● THE TASK:
Return all of the records below word for word, with every line kept as it is.

● RECORDS SHOWN:
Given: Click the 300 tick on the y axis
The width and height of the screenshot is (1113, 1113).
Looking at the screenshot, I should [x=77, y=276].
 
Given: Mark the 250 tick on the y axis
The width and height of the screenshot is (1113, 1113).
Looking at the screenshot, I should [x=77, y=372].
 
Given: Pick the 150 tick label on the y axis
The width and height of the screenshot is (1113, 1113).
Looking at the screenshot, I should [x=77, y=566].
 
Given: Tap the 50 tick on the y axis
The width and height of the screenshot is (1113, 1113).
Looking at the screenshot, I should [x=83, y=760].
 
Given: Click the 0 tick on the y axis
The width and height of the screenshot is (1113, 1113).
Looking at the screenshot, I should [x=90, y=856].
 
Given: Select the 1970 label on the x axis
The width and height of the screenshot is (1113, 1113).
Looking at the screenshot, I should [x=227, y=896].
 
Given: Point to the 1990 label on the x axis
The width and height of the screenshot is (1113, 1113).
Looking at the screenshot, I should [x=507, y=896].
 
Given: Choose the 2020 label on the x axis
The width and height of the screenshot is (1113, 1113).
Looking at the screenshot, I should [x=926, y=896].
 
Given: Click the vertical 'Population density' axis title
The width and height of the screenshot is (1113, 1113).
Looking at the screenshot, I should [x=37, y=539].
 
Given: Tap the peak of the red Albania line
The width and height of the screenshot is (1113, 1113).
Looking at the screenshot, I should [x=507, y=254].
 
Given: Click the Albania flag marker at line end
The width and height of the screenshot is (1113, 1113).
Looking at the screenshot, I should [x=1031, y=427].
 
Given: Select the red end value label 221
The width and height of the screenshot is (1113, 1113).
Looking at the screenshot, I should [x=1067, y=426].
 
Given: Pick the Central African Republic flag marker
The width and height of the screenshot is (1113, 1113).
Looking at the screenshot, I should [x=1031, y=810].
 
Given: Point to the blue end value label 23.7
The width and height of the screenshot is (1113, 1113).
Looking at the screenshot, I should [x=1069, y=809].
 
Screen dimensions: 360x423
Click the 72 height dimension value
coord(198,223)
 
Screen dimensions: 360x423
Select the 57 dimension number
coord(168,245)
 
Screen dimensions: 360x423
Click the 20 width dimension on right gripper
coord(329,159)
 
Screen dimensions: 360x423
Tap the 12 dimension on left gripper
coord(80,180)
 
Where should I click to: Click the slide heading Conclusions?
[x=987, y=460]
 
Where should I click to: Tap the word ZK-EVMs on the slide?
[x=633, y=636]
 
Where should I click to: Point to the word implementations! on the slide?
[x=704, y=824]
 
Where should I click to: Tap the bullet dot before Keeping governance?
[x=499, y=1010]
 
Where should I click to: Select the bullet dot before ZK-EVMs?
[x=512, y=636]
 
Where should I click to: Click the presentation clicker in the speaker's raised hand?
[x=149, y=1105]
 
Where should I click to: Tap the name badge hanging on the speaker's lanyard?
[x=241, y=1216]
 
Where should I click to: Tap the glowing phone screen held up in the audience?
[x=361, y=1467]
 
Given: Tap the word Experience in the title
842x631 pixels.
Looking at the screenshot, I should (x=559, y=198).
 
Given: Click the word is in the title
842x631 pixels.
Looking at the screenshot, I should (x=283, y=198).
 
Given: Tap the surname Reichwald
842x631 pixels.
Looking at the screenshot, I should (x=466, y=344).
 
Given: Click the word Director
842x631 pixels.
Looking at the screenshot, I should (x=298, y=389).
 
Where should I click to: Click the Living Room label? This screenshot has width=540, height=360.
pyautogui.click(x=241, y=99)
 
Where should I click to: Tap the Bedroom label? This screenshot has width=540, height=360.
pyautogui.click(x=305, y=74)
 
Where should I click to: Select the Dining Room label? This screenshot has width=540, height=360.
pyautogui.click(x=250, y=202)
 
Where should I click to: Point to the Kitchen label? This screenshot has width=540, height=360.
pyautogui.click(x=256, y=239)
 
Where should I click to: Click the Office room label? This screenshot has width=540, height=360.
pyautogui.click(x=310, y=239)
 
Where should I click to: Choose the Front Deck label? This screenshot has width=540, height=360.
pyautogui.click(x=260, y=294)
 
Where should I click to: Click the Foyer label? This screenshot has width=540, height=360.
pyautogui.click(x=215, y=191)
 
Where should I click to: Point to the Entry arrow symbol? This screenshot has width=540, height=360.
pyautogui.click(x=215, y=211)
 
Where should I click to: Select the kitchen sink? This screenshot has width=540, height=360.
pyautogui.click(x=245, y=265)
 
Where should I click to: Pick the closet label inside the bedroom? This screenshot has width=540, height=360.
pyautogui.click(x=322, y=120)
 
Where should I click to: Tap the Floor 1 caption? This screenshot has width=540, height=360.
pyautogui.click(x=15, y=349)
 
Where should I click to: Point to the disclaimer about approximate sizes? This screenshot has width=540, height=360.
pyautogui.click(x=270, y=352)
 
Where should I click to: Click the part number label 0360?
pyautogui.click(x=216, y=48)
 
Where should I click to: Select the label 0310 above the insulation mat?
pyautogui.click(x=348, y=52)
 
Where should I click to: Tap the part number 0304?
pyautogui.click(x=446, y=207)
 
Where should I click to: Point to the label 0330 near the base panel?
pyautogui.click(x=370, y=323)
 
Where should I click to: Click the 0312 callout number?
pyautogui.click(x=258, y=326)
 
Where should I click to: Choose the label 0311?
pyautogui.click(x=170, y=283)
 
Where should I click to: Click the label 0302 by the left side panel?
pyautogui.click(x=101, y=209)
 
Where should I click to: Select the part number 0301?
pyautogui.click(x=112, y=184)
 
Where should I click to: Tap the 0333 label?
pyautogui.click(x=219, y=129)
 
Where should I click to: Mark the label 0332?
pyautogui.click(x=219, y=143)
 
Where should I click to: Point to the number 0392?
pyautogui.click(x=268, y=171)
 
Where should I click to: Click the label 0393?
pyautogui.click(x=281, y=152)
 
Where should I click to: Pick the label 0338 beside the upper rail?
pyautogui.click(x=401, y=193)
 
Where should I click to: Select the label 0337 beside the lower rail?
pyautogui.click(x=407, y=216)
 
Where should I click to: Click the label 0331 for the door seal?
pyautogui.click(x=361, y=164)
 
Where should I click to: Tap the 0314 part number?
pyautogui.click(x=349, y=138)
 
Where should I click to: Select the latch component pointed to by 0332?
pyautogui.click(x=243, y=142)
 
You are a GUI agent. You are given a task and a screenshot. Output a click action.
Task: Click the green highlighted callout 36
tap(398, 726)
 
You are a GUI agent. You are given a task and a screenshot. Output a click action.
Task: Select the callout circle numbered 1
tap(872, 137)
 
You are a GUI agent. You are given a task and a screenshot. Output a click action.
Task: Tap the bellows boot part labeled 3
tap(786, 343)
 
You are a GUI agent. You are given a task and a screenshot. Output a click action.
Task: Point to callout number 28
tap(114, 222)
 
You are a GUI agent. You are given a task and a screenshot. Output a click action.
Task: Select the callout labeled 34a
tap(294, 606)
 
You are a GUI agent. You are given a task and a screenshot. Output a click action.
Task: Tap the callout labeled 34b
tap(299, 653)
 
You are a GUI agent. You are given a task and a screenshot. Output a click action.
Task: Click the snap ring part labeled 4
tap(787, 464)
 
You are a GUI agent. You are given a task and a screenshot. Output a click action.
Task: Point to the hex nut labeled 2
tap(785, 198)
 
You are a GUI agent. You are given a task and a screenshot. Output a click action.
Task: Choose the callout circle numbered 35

● COMPLETED EXERCISE:
Given: Click the 300 tick on the y axis
The width and height of the screenshot is (1113, 1113).
Looking at the screenshot, I should [x=77, y=276].
 
Given: Mark the 250 tick on the y axis
The width and height of the screenshot is (1113, 1113).
Looking at the screenshot, I should [x=77, y=372].
 
Given: Pick the 150 tick label on the y axis
The width and height of the screenshot is (1113, 1113).
Looking at the screenshot, I should [x=77, y=566].
 
Given: Tap the 50 tick on the y axis
The width and height of the screenshot is (1113, 1113).
Looking at the screenshot, I should [x=83, y=760].
 
Given: Click the 0 tick on the y axis
The width and height of the screenshot is (1113, 1113).
Looking at the screenshot, I should [x=90, y=856].
 
Given: Select the 1970 label on the x axis
The width and height of the screenshot is (1113, 1113).
Looking at the screenshot, I should [x=227, y=896].
 
Given: Point to the 1990 label on the x axis
The width and height of the screenshot is (1113, 1113).
Looking at the screenshot, I should [x=507, y=896].
 
Given: Choose the 2020 label on the x axis
The width and height of the screenshot is (1113, 1113).
Looking at the screenshot, I should [x=926, y=896].
 
Given: Click the vertical 'Population density' axis title
The width and height of the screenshot is (1113, 1113).
Looking at the screenshot, I should [x=37, y=539].
 
Given: Tap the peak of the red Albania line
The width and height of the screenshot is (1113, 1113).
Looking at the screenshot, I should [x=507, y=254].
 
Given: Click the Albania flag marker at line end
The width and height of the screenshot is (1113, 1113).
Looking at the screenshot, I should [x=1031, y=427].
 
Given: Select the red end value label 221
The width and height of the screenshot is (1113, 1113).
Looking at the screenshot, I should [x=1067, y=426].
 
Given: Pick the Central African Republic flag marker
The width and height of the screenshot is (1113, 1113).
Looking at the screenshot, I should [x=1031, y=810].
 
Given: Point to the blue end value label 23.7
The width and height of the screenshot is (1113, 1113).
Looking at the screenshot, I should [x=1069, y=809].
 
Screen dimensions: 360x423
Click the 72 height dimension value
coord(198,223)
 
Screen dimensions: 360x423
Select the 57 dimension number
coord(168,245)
 
Screen dimensions: 360x423
Click the 20 width dimension on right gripper
coord(329,159)
 
Screen dimensions: 360x423
Tap the 12 dimension on left gripper
coord(80,180)
 
Where should I click to: Click the slide heading Conclusions?
[x=987, y=460]
 
Where should I click to: Tap the word ZK-EVMs on the slide?
[x=633, y=636]
 
Where should I click to: Point to the word implementations! on the slide?
[x=704, y=824]
 
Where should I click to: Tap the bullet dot before Keeping governance?
[x=499, y=1010]
 
Where should I click to: Select the bullet dot before ZK-EVMs?
[x=512, y=636]
 
Where should I click to: Click the presentation clicker in the speaker's raised hand?
[x=149, y=1105]
 
Where should I click to: Tap the name badge hanging on the speaker's lanyard?
[x=241, y=1216]
 
Where should I click to: Tap the glowing phone screen held up in the audience?
[x=361, y=1467]
 
Given: Tap the word Experience in the title
842x631 pixels.
Looking at the screenshot, I should (x=559, y=198).
 
Given: Click the word is in the title
842x631 pixels.
Looking at the screenshot, I should (x=283, y=198).
 
Given: Tap the surname Reichwald
842x631 pixels.
Looking at the screenshot, I should (x=466, y=344).
 
Given: Click the word Director
842x631 pixels.
Looking at the screenshot, I should (x=298, y=389).
 
Where should I click to: Click the Living Room label? This screenshot has width=540, height=360.
pyautogui.click(x=241, y=99)
 
Where should I click to: Tap the Bedroom label? This screenshot has width=540, height=360.
pyautogui.click(x=305, y=74)
 
Where should I click to: Select the Dining Room label? This screenshot has width=540, height=360.
pyautogui.click(x=250, y=202)
 
Where should I click to: Point to the Kitchen label? This screenshot has width=540, height=360.
pyautogui.click(x=256, y=239)
 
Where should I click to: Click the Office room label? This screenshot has width=540, height=360.
pyautogui.click(x=310, y=239)
 
Where should I click to: Choose the Front Deck label? This screenshot has width=540, height=360.
pyautogui.click(x=260, y=294)
 
Where should I click to: Click the Foyer label? This screenshot has width=540, height=360.
pyautogui.click(x=215, y=191)
 
Where should I click to: Point to the Entry arrow symbol? This screenshot has width=540, height=360.
pyautogui.click(x=215, y=211)
 
Where should I click to: Select the kitchen sink? This screenshot has width=540, height=360.
pyautogui.click(x=245, y=265)
 
Where should I click to: Pick the closet label inside the bedroom? This screenshot has width=540, height=360.
pyautogui.click(x=322, y=120)
 
Where should I click to: Tap the Floor 1 caption? This screenshot has width=540, height=360.
pyautogui.click(x=15, y=349)
 
Where should I click to: Point to the disclaimer about approximate sizes? This screenshot has width=540, height=360.
pyautogui.click(x=270, y=352)
 
Where should I click to: Click the part number label 0360?
pyautogui.click(x=216, y=48)
 
Where should I click to: Select the label 0310 above the insulation mat?
pyautogui.click(x=348, y=52)
 
Where should I click to: Tap the part number 0304?
pyautogui.click(x=446, y=207)
 
Where should I click to: Point to the label 0330 near the base panel?
pyautogui.click(x=370, y=323)
 
Where should I click to: Click the 0312 callout number?
pyautogui.click(x=258, y=326)
 
Where should I click to: Choose the label 0311?
pyautogui.click(x=170, y=283)
 
Where should I click to: Click the label 0302 by the left side panel?
pyautogui.click(x=101, y=209)
 
Where should I click to: Select the part number 0301?
pyautogui.click(x=112, y=184)
 
Where should I click to: Tap the 0333 label?
pyautogui.click(x=219, y=129)
 
Where should I click to: Mark the label 0332?
pyautogui.click(x=219, y=143)
 
Where should I click to: Point to the number 0392?
pyautogui.click(x=268, y=171)
 
Where should I click to: Click the label 0393?
pyautogui.click(x=281, y=152)
 
Where should I click to: Pick the label 0338 beside the upper rail?
pyautogui.click(x=401, y=193)
 
Where should I click to: Select the label 0337 beside the lower rail?
pyautogui.click(x=407, y=216)
 
Where should I click to: Click the label 0331 for the door seal?
pyautogui.click(x=361, y=164)
 
Where should I click to: Tap the 0314 part number?
pyautogui.click(x=349, y=138)
 
Where should I click to: Select the latch component pointed to by 0332?
pyautogui.click(x=243, y=142)
 
You are a GUI agent. You are given a task and a screenshot. Output a click action.
Task: Click the green highlighted callout 36
tap(398, 726)
 
You are a GUI agent. You are given a task and a screenshot. Output a click action.
Task: Select the callout circle numbered 1
tap(872, 137)
 
You are a GUI agent. You are given a task and a screenshot. Output a click action.
Task: Tap the bellows boot part labeled 3
tap(786, 343)
 
You are a GUI agent. You are given a task and a screenshot. Output a click action.
Task: Point to callout number 28
tap(114, 222)
 
You are a GUI agent. You are given a task and a screenshot. Output a click action.
Task: Select the callout labeled 34a
tap(294, 606)
 
You are a GUI agent. You are given a task and a screenshot. Output a click action.
Task: Tap the callout labeled 34b
tap(299, 653)
 
You are a GUI agent. You are given a task and a screenshot. Output a click action.
Task: Click the snap ring part labeled 4
tap(787, 464)
 
You are a GUI agent. You are given a task and a screenshot. Output a click action.
Task: Point to the hex nut labeled 2
tap(785, 198)
 
You are a GUI agent. You are given a task and a screenshot. Output a click action.
Task: Choose the callout circle numbered 35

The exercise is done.